» Action item:
Reproduce, word for word, all of the records; the pictures stay out.

» Task inputs:

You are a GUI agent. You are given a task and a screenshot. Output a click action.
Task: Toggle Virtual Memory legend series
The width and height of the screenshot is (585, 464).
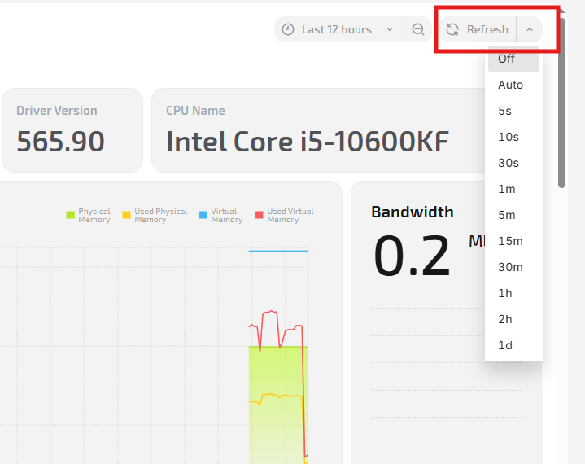(x=220, y=215)
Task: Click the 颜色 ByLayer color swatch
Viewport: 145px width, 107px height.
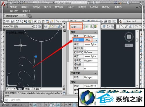Action: (x=85, y=36)
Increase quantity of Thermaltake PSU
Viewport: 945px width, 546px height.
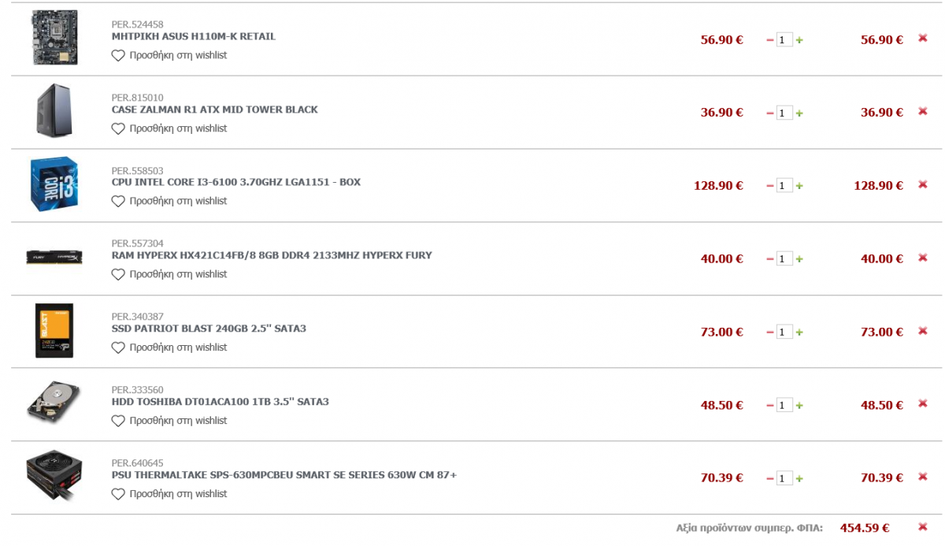pyautogui.click(x=799, y=479)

» Exercise response:
You are a GUI agent. You are given a task and a screenshot. Output a click action.
Task: Toggle Virtual Memory legend series
The width and height of the screenshot is (585, 464).
(x=220, y=215)
Task: Click the 颜色 ByLayer color swatch
Viewport: 145px width, 107px height.
Action: (x=85, y=36)
Increase quantity of Thermaltake PSU
Viewport: 945px width, 546px height.
pyautogui.click(x=799, y=479)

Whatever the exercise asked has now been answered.